Come garantire una buona convivenza
Il rapporto potenzialmente conflittuale con l’uomo e le sue attività rimane il problema principale legato alla presenza dell’orso sulle Alpi. “Se la tolleranza scende sotto una certa soglia questa specie potrebbe scomparire a causa del bracconaggio – chiarisce l’esperto della Provincia autonoma di Trento Claudio Groff –. È indubbio che se ci sono orsi ci sono anche alcuni incidenti, e di conseguenza c’è la paura: se l’uomo decide che sono rischi sopportabili, gli orsi rimangono, altrimenti no”. In realtà i contatti conflittuali tra l’uomo e l’orso sono piuttosto sporadici. È per questo che, nelle regioni in cui il carnivoro è stato reinserito, la popolazione locale è spesso disposta a tollerarlo.
In Europa ci sono dei sistemi molto diversi per gestire la presenza dell’orso. “L’Europa si può dividere in due blocchi: quella “occidentale” comprende Trentino, Abruzzo, Pirenei e Asturia. Qui ci sono popolazioni piccole e isolate e la gestione è improntata alla conservazione – quindi compensazione e prevenzione dei danni e monitoraggio, tutte attività volte alla conservazione dell’animale. Si spara agli orsi solo in casi estremi, se c’è pericolo – spiega Groff –. L’altro blocco comprende tutta l’Europa dell’est e la Scandinavia. Qui la gestione è venatoria e la caccia all’orso rappresenta un vero e proprio business. Dove la caccia è consentita gli orsi sono più accettati per due motivi: in primis, sono paesi con ampie regioni poco abitate, che permettono un controllo molto più facile dell’animale; in secondo luogo gli orsi non erano mai scomparsi da quelle aree, quindi la popolazione non ne ha paura. Vengono visti come un’attrazione turistica”.

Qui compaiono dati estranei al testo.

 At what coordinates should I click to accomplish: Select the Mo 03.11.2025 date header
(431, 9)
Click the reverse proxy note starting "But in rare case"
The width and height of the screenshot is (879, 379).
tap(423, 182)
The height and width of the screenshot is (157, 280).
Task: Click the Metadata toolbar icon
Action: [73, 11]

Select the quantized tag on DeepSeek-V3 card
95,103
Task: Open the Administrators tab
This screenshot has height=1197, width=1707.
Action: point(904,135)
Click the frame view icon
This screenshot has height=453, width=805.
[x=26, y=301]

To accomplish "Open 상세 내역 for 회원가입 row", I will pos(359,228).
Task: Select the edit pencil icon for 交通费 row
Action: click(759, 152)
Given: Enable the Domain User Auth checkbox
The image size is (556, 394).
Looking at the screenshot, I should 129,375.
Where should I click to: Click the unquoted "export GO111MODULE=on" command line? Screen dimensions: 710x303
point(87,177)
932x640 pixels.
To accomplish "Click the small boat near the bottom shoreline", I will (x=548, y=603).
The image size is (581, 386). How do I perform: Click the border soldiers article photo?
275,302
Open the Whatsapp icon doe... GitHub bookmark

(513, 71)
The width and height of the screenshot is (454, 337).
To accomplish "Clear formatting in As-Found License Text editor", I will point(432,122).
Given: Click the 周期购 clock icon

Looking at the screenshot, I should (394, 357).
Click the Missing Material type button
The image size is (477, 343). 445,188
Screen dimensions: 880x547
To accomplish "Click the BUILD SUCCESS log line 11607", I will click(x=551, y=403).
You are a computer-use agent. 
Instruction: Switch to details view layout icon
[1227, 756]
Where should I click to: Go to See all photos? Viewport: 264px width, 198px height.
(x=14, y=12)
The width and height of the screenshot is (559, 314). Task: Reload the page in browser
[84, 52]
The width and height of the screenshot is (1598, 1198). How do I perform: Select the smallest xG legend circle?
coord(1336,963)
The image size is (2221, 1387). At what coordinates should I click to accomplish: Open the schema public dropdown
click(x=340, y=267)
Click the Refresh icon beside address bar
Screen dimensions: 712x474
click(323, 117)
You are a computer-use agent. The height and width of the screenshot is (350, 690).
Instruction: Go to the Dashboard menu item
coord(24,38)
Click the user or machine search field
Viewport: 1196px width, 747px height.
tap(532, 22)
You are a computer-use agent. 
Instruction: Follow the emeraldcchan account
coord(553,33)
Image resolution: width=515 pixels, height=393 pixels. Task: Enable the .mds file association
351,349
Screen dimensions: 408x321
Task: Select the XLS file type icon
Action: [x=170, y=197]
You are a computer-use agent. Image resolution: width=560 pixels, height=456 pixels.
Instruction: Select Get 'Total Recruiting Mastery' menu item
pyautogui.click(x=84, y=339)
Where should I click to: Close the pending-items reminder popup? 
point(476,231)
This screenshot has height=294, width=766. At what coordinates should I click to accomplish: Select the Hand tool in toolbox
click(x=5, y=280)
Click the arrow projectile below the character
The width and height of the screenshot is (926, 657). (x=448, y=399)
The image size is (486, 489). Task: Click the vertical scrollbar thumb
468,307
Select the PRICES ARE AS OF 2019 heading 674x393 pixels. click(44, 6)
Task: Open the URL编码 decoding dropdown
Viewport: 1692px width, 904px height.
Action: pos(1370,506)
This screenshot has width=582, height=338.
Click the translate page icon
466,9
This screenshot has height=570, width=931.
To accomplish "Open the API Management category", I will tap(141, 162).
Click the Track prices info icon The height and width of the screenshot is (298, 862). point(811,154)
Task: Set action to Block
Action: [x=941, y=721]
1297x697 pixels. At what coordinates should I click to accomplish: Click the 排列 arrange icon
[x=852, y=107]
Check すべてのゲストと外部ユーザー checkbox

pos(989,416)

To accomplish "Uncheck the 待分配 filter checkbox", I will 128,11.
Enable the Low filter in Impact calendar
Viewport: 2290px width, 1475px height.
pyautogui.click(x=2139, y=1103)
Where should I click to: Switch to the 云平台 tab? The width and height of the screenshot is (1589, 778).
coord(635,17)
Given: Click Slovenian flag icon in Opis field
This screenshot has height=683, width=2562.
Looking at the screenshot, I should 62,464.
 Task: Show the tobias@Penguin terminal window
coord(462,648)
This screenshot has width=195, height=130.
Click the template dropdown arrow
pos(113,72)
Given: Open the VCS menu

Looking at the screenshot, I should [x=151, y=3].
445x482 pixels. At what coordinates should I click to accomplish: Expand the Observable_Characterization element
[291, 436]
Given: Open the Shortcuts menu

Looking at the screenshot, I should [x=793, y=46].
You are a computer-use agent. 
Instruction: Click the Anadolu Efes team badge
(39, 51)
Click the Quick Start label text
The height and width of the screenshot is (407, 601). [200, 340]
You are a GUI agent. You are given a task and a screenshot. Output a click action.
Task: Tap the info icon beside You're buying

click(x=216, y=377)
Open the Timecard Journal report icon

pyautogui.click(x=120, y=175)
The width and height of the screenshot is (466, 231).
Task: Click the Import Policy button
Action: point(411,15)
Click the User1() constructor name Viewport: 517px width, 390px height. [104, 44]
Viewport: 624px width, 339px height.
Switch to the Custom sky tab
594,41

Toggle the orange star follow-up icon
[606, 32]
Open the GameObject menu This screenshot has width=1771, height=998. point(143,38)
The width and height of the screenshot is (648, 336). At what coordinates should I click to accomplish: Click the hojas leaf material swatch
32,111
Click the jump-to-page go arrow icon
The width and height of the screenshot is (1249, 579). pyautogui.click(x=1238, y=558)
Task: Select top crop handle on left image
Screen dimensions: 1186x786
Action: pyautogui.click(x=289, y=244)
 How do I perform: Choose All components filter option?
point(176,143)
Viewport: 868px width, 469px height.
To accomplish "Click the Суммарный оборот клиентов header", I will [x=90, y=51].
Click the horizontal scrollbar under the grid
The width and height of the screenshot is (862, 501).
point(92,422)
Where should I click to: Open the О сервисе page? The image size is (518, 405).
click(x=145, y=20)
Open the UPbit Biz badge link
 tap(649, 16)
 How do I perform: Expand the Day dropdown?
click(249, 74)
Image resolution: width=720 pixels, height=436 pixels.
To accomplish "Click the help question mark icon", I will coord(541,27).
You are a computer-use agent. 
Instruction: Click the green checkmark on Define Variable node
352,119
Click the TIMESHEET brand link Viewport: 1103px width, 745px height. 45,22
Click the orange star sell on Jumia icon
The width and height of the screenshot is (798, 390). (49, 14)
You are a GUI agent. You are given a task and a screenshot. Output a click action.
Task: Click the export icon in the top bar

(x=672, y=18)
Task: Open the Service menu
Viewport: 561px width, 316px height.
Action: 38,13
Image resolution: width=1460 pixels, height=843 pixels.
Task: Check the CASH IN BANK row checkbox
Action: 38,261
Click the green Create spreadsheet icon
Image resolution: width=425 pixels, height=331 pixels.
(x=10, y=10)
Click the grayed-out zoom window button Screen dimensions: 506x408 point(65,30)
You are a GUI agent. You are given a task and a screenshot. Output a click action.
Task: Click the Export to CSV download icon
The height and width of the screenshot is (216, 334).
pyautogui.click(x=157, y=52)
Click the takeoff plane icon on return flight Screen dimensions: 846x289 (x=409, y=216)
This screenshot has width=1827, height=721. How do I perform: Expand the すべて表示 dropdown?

“Da noi purtroppo l’aspetto turistico non è ancora partito e quindi si vede l’orso solo come una scocciatura – continua l’esperto della Provincia autonoma di Trento –. Da noi, dove il numero di orsi è esiguo, sparare anche solo ad un esemplare comporta dei grossi problemi, perché va a incidere sulla capacità riproduttiva della specie. L’abbattimento deve essere quindi l’ultima ed estrema ratio”.